▸ **Problem description**
In the listing below, the answer starts at the line that has "REVIEW: The Hunchback" and stops after the line that has "REVIEW: Pops en Pointe (388, 462)"; please repeat that part exactly and nothing more.
--------------------
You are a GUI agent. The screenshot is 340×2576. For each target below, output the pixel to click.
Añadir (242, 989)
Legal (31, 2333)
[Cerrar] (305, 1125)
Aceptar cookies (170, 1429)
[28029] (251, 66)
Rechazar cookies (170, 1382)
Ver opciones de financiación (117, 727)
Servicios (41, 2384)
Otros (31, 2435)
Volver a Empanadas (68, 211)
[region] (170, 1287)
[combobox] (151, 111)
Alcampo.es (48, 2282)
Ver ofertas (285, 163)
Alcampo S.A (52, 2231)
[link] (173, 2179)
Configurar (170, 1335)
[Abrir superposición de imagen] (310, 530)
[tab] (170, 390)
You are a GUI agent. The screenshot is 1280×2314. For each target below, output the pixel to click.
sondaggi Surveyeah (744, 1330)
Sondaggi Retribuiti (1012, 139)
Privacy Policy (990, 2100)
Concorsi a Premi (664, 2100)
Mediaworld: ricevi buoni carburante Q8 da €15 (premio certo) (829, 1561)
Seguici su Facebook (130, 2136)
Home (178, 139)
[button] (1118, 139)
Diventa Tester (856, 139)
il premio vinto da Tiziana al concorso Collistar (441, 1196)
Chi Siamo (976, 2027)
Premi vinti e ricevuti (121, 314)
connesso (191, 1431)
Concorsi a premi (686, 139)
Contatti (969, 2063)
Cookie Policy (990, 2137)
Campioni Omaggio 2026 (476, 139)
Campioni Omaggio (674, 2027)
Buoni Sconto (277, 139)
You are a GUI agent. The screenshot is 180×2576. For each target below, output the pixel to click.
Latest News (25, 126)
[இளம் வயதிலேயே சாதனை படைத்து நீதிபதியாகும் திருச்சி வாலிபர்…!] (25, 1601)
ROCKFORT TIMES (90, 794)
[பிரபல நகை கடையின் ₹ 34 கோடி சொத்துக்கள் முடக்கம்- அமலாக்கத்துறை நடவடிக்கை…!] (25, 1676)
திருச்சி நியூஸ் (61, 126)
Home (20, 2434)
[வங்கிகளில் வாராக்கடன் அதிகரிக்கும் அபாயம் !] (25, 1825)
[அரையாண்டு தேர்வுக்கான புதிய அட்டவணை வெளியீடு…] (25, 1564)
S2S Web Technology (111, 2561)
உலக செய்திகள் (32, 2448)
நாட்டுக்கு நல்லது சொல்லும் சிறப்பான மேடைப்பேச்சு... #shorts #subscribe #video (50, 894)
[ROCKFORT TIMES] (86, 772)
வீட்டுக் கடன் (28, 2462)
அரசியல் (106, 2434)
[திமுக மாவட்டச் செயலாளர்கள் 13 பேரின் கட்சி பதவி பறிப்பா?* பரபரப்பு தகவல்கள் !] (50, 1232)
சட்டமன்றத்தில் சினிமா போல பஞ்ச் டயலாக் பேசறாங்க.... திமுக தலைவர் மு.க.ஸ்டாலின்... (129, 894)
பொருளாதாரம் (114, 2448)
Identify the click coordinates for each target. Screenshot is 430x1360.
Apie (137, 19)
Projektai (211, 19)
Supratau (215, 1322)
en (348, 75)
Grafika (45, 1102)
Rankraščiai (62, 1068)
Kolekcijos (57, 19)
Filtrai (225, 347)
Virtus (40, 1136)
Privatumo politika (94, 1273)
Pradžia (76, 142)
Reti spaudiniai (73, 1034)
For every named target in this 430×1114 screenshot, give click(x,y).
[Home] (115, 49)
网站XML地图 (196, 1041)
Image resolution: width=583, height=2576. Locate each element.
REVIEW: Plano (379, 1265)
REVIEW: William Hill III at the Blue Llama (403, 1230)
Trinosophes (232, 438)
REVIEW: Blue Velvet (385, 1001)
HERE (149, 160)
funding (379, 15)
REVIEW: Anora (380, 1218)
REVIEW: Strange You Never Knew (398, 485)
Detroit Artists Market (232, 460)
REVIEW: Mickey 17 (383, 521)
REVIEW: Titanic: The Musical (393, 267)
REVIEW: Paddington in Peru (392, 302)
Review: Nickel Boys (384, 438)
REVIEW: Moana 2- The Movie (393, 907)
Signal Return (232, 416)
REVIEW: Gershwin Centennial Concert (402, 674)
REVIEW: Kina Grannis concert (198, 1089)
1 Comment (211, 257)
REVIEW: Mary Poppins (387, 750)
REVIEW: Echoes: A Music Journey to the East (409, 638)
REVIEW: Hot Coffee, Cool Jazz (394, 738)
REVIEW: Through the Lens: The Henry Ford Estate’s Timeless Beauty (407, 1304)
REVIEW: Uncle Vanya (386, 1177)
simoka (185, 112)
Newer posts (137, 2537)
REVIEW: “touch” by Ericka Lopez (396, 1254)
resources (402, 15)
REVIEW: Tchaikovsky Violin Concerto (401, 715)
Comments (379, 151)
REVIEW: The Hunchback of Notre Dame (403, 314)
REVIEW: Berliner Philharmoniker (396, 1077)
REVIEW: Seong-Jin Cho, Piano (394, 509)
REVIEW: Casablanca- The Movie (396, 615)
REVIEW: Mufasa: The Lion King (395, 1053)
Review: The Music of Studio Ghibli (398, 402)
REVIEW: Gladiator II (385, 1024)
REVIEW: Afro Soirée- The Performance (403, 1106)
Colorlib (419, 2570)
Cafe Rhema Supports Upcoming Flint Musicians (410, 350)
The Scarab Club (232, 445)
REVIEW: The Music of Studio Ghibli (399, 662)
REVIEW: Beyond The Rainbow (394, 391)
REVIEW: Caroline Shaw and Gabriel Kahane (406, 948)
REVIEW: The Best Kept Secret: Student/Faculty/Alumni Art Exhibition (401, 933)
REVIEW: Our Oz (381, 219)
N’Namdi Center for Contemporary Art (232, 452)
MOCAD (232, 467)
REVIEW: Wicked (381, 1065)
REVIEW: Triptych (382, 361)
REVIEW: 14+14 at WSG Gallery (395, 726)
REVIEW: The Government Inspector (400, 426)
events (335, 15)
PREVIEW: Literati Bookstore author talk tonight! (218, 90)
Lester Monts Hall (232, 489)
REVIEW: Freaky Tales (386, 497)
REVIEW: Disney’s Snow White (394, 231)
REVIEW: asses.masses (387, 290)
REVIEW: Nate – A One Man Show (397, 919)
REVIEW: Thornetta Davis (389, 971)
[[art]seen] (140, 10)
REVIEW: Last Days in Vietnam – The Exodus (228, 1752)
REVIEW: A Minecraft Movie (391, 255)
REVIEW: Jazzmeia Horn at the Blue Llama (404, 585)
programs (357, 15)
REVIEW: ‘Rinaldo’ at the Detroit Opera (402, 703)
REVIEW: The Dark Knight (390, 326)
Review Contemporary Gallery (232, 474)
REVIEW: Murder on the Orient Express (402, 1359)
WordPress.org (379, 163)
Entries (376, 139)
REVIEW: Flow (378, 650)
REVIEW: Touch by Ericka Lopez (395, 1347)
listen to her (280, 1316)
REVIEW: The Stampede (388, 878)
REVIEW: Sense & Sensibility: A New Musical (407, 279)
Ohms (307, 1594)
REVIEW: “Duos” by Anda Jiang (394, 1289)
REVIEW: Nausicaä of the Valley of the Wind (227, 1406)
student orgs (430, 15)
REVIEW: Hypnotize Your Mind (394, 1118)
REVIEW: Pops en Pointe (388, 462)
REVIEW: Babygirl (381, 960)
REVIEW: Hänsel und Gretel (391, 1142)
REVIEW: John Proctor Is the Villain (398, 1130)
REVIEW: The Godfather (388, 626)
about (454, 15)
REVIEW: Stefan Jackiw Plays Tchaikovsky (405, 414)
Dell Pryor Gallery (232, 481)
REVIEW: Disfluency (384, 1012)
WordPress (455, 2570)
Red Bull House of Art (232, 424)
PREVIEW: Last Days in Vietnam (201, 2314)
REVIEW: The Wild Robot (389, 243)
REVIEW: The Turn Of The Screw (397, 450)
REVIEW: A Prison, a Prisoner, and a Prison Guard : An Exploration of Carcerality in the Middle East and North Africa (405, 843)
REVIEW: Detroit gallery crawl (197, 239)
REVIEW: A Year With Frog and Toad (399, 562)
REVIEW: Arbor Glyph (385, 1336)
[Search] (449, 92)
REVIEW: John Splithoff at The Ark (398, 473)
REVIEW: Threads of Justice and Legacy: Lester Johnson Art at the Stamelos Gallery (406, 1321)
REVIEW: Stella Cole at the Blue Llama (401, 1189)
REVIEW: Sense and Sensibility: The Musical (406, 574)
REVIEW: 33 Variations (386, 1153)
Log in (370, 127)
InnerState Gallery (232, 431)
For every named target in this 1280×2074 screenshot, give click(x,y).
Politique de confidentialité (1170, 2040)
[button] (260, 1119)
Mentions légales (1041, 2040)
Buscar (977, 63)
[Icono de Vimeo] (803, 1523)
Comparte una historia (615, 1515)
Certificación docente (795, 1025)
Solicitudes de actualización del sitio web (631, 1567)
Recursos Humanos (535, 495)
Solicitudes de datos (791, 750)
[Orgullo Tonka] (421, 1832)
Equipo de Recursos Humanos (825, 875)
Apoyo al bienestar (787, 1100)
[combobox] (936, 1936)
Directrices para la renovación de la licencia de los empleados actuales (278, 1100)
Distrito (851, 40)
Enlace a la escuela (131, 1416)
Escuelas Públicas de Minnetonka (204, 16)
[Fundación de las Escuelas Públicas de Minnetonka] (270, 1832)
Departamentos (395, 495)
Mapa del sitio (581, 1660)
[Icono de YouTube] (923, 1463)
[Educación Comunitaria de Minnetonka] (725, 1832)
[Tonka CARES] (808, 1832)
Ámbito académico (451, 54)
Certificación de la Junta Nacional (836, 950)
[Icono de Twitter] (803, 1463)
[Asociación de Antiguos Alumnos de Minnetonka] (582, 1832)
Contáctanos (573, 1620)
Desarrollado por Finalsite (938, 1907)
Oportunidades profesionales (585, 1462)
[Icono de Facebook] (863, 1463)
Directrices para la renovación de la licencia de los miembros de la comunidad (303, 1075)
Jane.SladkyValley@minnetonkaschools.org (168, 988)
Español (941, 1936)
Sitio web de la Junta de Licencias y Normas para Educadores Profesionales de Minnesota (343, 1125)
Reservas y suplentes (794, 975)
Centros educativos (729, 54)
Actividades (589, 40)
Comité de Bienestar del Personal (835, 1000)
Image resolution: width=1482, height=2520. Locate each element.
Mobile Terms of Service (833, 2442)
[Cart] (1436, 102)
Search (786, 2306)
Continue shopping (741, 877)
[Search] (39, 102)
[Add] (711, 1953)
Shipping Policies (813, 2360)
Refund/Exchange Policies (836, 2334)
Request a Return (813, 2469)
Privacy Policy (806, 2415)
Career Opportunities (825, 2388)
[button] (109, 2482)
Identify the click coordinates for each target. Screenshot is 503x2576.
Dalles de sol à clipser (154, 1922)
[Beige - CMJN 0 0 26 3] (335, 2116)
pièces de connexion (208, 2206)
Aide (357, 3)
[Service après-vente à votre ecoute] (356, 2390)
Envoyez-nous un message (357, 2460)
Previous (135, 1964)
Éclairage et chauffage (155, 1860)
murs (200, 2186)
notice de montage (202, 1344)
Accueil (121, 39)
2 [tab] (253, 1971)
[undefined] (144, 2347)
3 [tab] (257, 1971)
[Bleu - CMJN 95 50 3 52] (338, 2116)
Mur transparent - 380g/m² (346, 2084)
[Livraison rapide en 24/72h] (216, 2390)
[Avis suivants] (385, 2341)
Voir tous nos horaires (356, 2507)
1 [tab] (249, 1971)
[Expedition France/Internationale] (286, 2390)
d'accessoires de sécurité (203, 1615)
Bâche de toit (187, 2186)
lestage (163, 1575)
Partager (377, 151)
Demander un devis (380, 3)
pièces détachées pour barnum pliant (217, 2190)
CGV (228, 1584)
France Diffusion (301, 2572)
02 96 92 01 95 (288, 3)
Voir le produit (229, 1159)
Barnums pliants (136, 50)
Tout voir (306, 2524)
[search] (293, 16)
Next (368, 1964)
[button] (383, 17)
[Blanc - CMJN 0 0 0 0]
--------------------
▸ **Exercise result**
REVIEW: The Hunchback of Notre Dame (403, 314)
REVIEW: Berliner Philharmoniker (396, 1077)
REVIEW: Seong-Jin Cho, Piano (394, 509)
REVIEW: Casablanca- The Movie (396, 615)
REVIEW: Mufasa: The Lion King (395, 1053)
Review: The Music of Studio Ghibli (398, 402)
REVIEW: Gladiator II (385, 1024)
REVIEW: Afro Soirée- The Performance (403, 1106)
Colorlib (419, 2570)
Cafe Rhema Supports Upcoming Flint Musicians (410, 350)
The Scarab Club (232, 445)
REVIEW: The Music of Studio Ghibli (399, 662)
REVIEW: Beyond The Rainbow (394, 391)
REVIEW: Caroline Shaw and Gabriel Kahane (406, 948)
REVIEW: The Best Kept Secret: Student/Faculty/Alumni Art Exhibition (401, 933)
REVIEW: Our Oz (381, 219)
N’Namdi Center for Contemporary Art (232, 452)
MOCAD (232, 467)
REVIEW: Wicked (381, 1065)
REVIEW: Triptych (382, 361)
REVIEW: 14+14 at WSG Gallery (395, 726)
REVIEW: The Government Inspector (400, 426)
events (335, 15)
PREVIEW: Literati Bookstore author talk tonight! (218, 90)
Lester Monts Hall (232, 489)
REVIEW: Freaky Tales (386, 497)
REVIEW: Disney’s Snow White (394, 231)
REVIEW: asses.masses (387, 290)
REVIEW: Nate – A One Man Show (397, 919)
REVIEW: Thornetta Davis (389, 971)
[[art]seen] (140, 10)
REVIEW: Last Days in Vietnam – The Exodus (228, 1752)
REVIEW: A Minecraft Movie (391, 255)
REVIEW: Jazzmeia Horn at the Blue Llama (404, 585)
programs (357, 15)
REVIEW: ‘Rinaldo’ at the Detroit Opera (402, 703)
REVIEW: The Dark Knight (390, 326)
Review Contemporary Gallery (232, 474)
REVIEW: Murder on the Orient Express (402, 1359)
WordPress.org (379, 163)
Entries (376, 139)
REVIEW: Flow (378, 650)
REVIEW: Touch by Ericka Lopez (395, 1347)
listen to her (280, 1316)
REVIEW: The Stampede (388, 878)
REVIEW: Sense & Sensibility: A New Musical (407, 279)
Ohms (307, 1594)
REVIEW: “Duos” by Anda Jiang (394, 1289)
REVIEW: Nausicaä of the Valley of the Wind (227, 1406)
student orgs (430, 15)
REVIEW: Hypnotize Your Mind (394, 1118)
REVIEW: Pops en Pointe (388, 462)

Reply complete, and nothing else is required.